▶ TEXTO DE ORIGEM:
* * * * * * * * *

Wednesday, October 30, 2013

Nos tempos do PCB - capítulo IV

     A velha guarda do Partido era bamba em clandestinidade. Desde sua fundação, o “clube” (assim chamávamos a organização para disfarçar) contava um breve tempo de vida na legalidade. Sedimentou-se, assim, uma obrigatória cultura de ação às escondidas. Entretanto, a maioria dos militantes das bases universitárias tinha vida legal, comparecia às aulas, cumpria rotinas acadêmicas. Mas mesmo com vida legal, a atuação era clandestina e para tanto, adotávamos, via de regra, a experiência partidária no quesito segurança. E não deixávamos de recriá-la até com certos exageros, algo próprio da nossa faixa etária. O princípio era não saber da vida dos militantes, especialmente da turma da  Direção. Em reuniões e pontos, usávamos nomes de guerra, mesmo entre os que se relacionavam nos campi universitários. Aí, a coisa ficava engraçada, mas fazia sentido – quanto menos informações se tivesse de um companheiro, de uma companheira, menor seria o estrago em caso de prisão. Não se podia garantir a resistência à tortura, assim como não seria justo – e jamais será - condenar quem, nas mãos da repressão,  “entregou” pessoas e esquemas. Cabia agir sempre com cautela e prevenção.

* * * * * * * * *

▶ INSTRUÇÃO:
Escreva o trecho seguinte do relato sobre a militância clandestina no PCB, partindo do ponto em que ele para. A listagem é um material à parte, sem ligação com o relato sobre a militância clandestina no PCB.

▶ SEGMENTO DE DADOS:
* * * * * * * * *

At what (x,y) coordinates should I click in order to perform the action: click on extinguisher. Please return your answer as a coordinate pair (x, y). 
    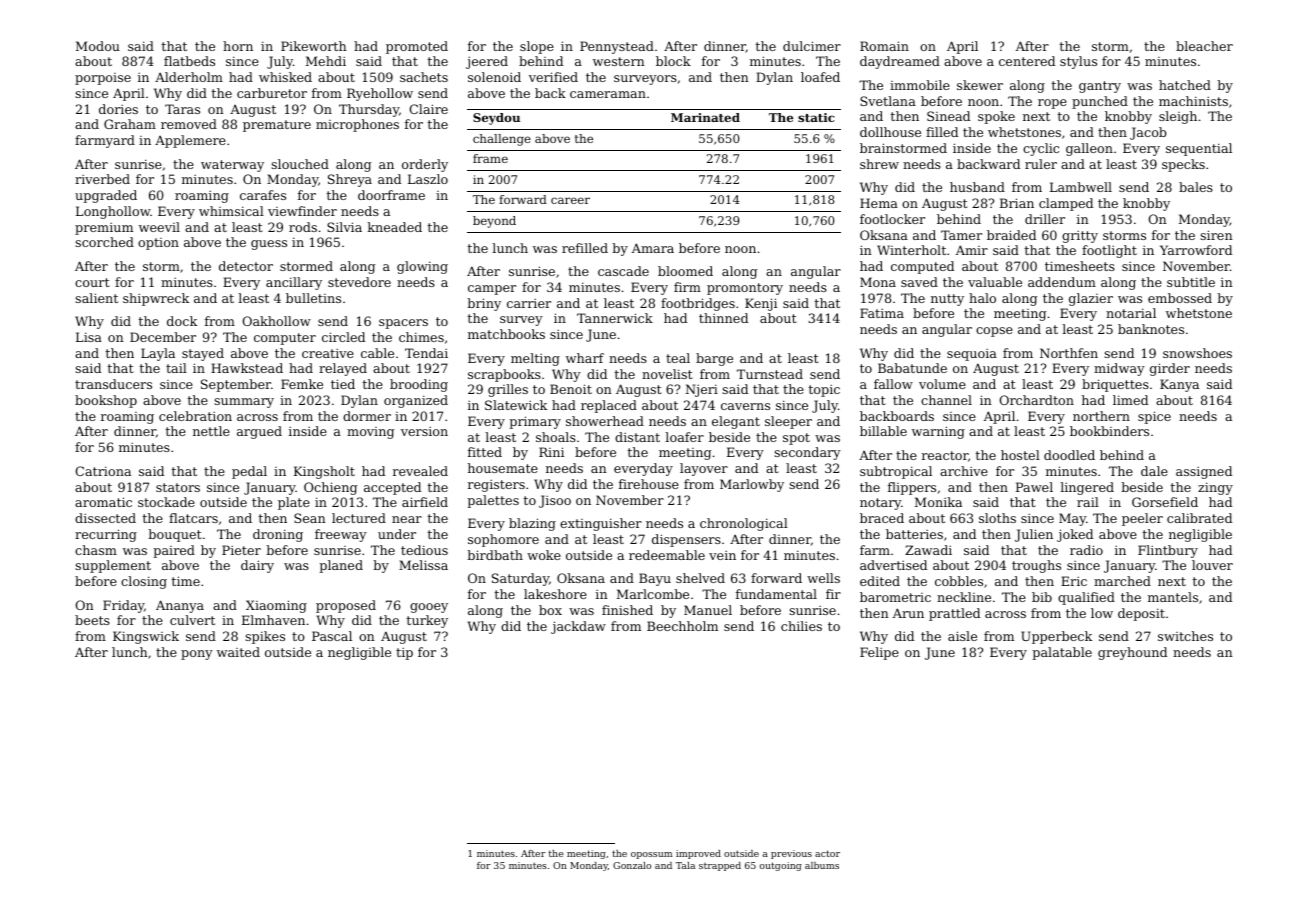
    Looking at the image, I should click on (601, 524).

* * * * * * * * *

▶ RESPOSTA:
   
        No setor universitário as medidas de segurança tinham maior relevância na organização das Conferências, nas quais eram debatidas e aprovadas as teses que norteariam a ação futura, bem como eleita a nova Direção. Contava-se com a participação de militantes indicados pelas bases, reunindo-se, assim, um maior número de pessoas, o que desafiava cuidados especiais com os sigilos. Sem contar que devia comparecer à Conferência alguém da direção nacional, quase sempre gente bem mais velha que nós, a despertar sentimento de reverência e curiosidade.

Não lembro de quantas conferências participei. Mas a que talvez tenha ocorrido ao início de 1970 me restou inesquecível. Guardo a lembrança de debates interessantes e muita farra nos intervalos. Nem sei de onde tirávamos aquela esperança, aquela euforia. Talvez por apostar na nossa política de juntar os cacos, reunir os estudantes, nem que fosse em torno de uma associação esportiva. Este foi o eixo da política aprovada na Conferência de 70 que, de fato, rendeu bons frutos.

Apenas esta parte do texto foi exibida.